Tuesday, 30 October 2007

The death of Anthony Clare was reported this morning and so, stuck in bed, I was unwittingly cast back twenty years to a celebrity lecture on sexual abuse and schizophrenia that I attended one frosty morning in north London. I recall leaving the lecture hall with the impression of a man in dialogue less with his profession and more with the media. I then recalled my excitement as this passing observation incited a rather frightened blonde into arguing Clare's defence. I bought her coffee that day and before the working week was over, we'd slept together. I remember her as training in psychiatry and having, in particular, an intense interest in sexual abuse and mental illness that made me wonder, as I held her spasmodic back in my hands, that perhaps she had decided, in a somewhat tragic manner, that random sex was both a symptom and the salvation to her condition, as underwritten by the towering authority of the little Dubliner.

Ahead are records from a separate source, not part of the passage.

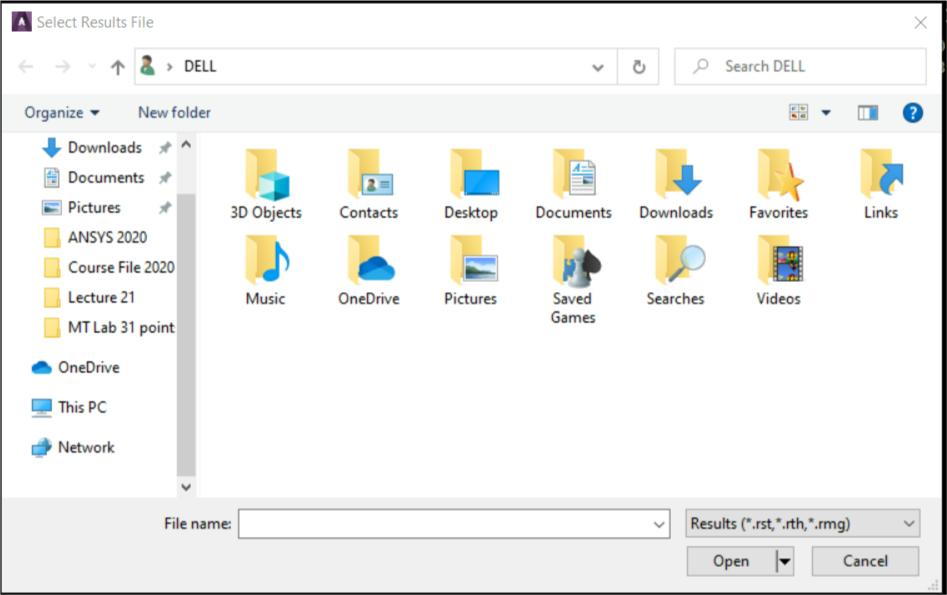Open the change view options dropdown
Image resolution: width=947 pixels, height=595 pixels.
(826, 113)
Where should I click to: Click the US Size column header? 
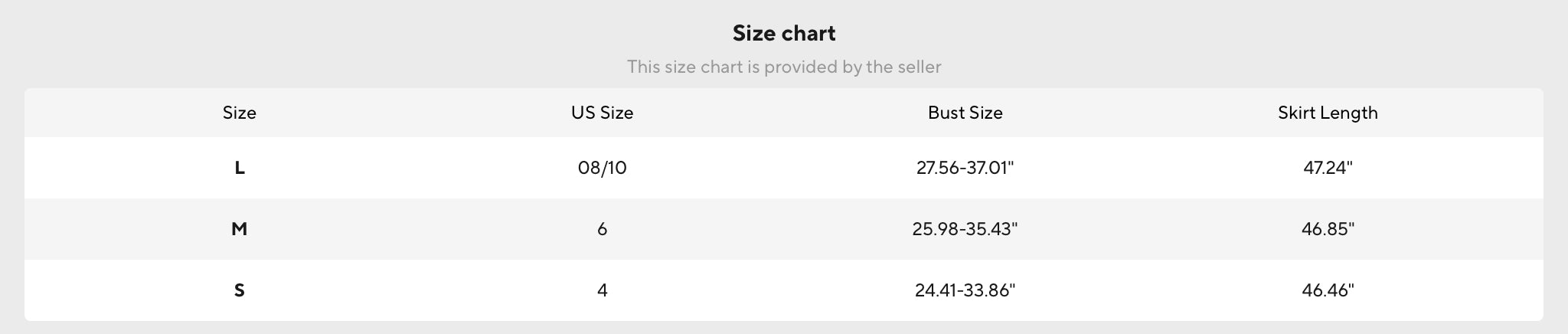coord(602,113)
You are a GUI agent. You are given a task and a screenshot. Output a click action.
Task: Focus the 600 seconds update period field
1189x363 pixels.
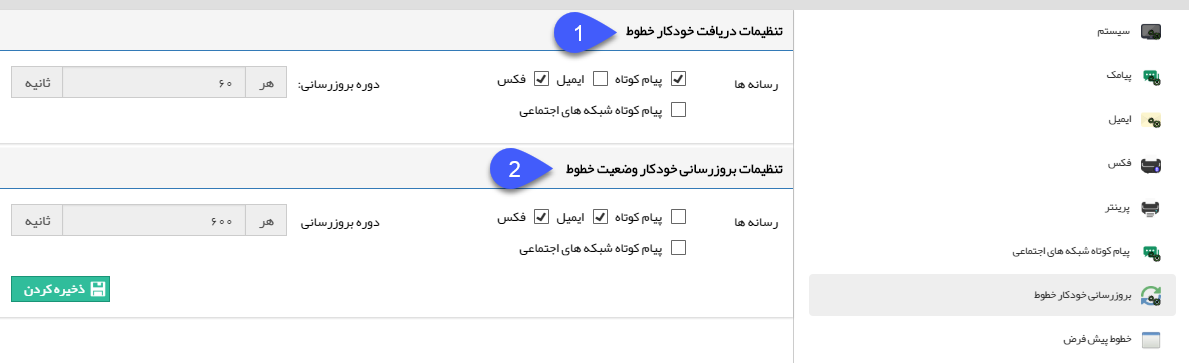coord(154,220)
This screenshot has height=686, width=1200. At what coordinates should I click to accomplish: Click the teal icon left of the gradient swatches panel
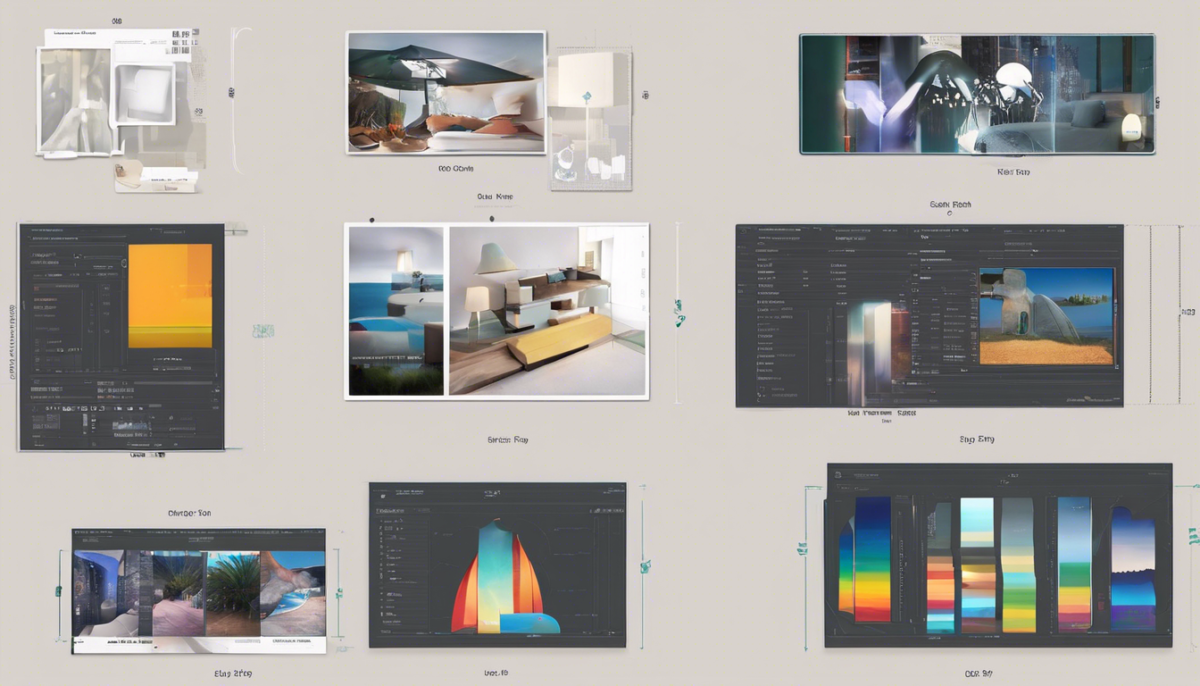point(801,547)
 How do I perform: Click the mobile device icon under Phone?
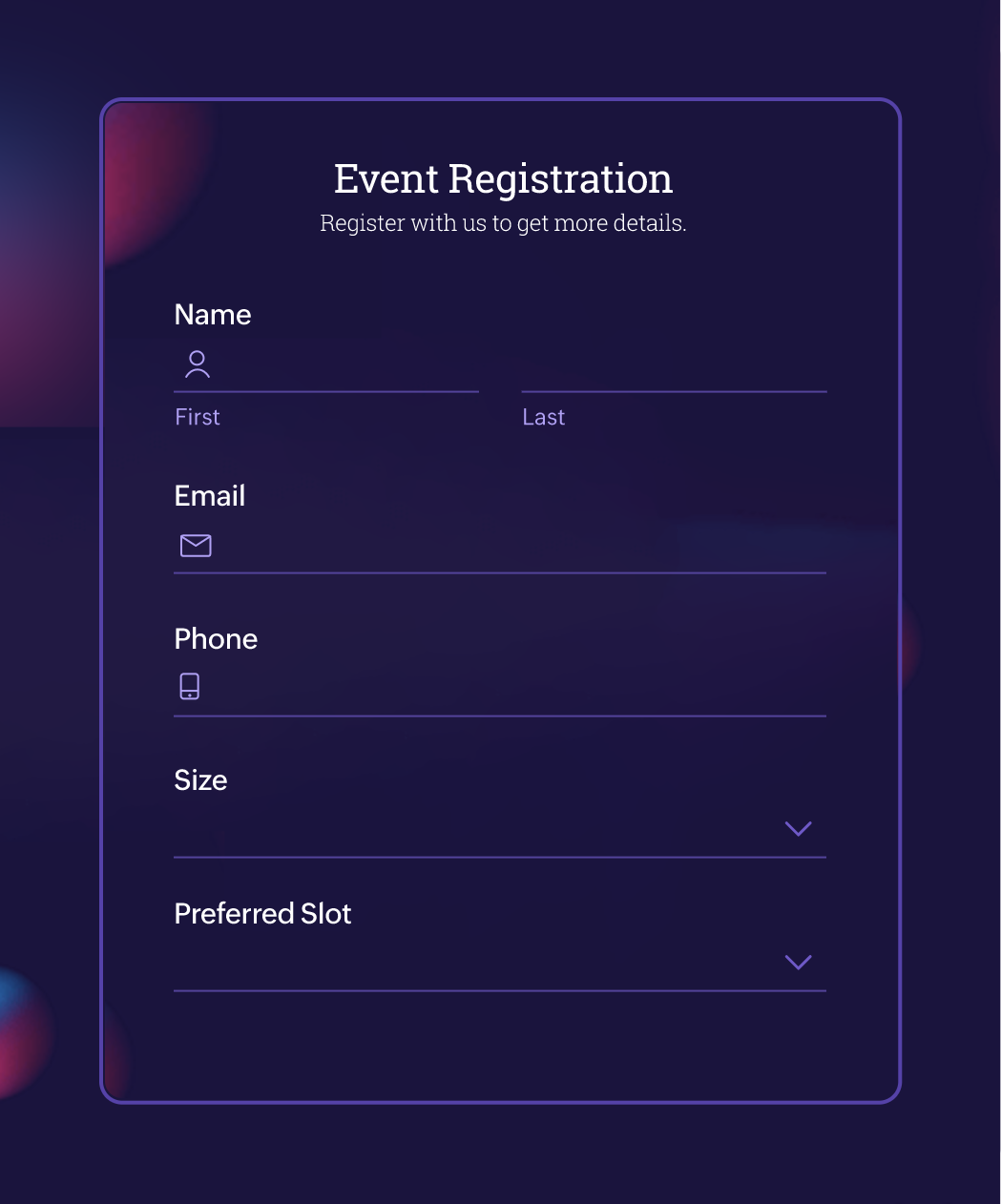click(x=190, y=686)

A year later I bumped her into her at a Jung symposia and noted, with quiet gratification, that she did not recognise me.

5 comments:

Unknown said...

A Jung symposium, surely?

the therapist said...

Assuredly so, Nadler, but oh why can't I play, too, why can't I? Or is that only for artists?

Steve said...

I've always thought that these talks were a good place for picking up
birds...

Anonymous said...

I thought you were playing

the therapist said...

Oh yes, Prozac.

It is very easy to listen to the speaker with every fibre of your being, while having a animal alertness for the those you may fancy. Ah, old times.